Most of the women sat alone, but near two or three of them were clusters of men. The men sat talking together, their elbows on the tables. Steadman saw that the men were old and tough-looking, and in each case the woman nearby was hardly a woman but rather a girl, sixteen at most, looking watchful.
“Hola” Ava said to one of the young girls, walking past the men. The men pretended not to be interested in or shocked by the tall lighthaired woman and the man in the Panama hat behind her approaching the slender prostitute, who stood up like a schoolgirl, showing politeness.
“Cuál es su nombre?”
“Soy Carmen. Mi apodo es Mosca’’
She seemed shy and was so soft-voiced Ava could not understand her.
“ Vive usted aquí?”
“No. Vivo en Lago Agrio”
“De dónde es usted?” Ava asked.
“Guayaquil,” the girl whispered, and entered the cubicle.
Ava followed her inside, and Steadman joined them, and there was so little room in the cubicle that the girl sat on the edge of the bed, which was just a mattress covered with a stained sheet, the two visitors towering over her, their elbows against the walls.
“Cuánto vale esto?” Steadman said.
The girl clasped her hands. She looked so awkward in her bathing suit and thick-soled shoes. She said softly, “ Dos personas juntas?”
“You’re scaring her,” Ava said, and as she spoke she heard the men outside hoarsely conjecturing.
“I’m just wondering,” he said.
The girl said, “Por mí, normal — solamente normal aquí. Cinco dólares. Pero, número trece, número catorce” —and she gestured to the wall, meaning the cubicles that way— “por allí” —and she became vague, and hesitated. She shrugged. “Otras cosas”
But Ava had been right: Steadman saw a look of fear on the girl’s face, something in the way her mouth was drawn sideways, a brightness in her eyes that was terror. He wanted to leave and he wanted to calm her. He gave her a twenty-dollar bill and motioned to Ava to leave.
The men gaped as Ava and Steadman left, and one of them — the oldest, the drunkest, grizzled and wearing a baseball hat — swaggered to the door, and before the young girl could step out he squeezed her face in his dirty hand and pushed her inside. She sat down on the bed and wrung her hands as the man kicked the door shut.

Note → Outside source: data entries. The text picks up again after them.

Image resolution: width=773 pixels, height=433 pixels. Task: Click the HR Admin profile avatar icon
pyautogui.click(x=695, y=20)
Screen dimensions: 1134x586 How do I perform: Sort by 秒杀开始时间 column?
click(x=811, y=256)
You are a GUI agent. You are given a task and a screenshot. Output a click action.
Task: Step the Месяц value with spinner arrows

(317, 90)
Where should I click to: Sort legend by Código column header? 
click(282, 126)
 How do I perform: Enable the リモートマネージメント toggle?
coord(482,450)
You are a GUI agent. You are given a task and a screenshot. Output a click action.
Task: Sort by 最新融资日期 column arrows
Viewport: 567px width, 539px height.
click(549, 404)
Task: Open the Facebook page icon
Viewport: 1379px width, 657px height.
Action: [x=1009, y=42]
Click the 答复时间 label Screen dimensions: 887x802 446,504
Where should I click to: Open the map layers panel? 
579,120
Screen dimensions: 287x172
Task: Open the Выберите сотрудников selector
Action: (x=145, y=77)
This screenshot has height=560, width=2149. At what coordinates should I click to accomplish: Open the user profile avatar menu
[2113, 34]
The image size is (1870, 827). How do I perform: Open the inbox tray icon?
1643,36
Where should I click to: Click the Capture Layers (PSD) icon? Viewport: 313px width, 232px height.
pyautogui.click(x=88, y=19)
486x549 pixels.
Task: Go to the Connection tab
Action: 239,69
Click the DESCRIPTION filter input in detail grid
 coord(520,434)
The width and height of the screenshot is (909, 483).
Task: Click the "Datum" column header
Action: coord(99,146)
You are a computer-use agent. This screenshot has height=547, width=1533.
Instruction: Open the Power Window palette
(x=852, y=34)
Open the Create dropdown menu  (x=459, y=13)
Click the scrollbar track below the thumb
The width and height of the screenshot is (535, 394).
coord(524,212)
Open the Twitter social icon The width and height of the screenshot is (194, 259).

Hernán had hung back as Ava and Steadman went forward, passing the other groups of men, the single seated women, and toward the far end of the row of cubicles, all of which were numbered — a cot and a mirror and a small cluttered table were visible through each door. The women here were older, potbellied, with slack breasts, pathetic, even ridiculous in bathing suits. They did not look depraved, they looked sullen and badly fed. The music rang against the tin roof and this end of the brothel had a bad smell.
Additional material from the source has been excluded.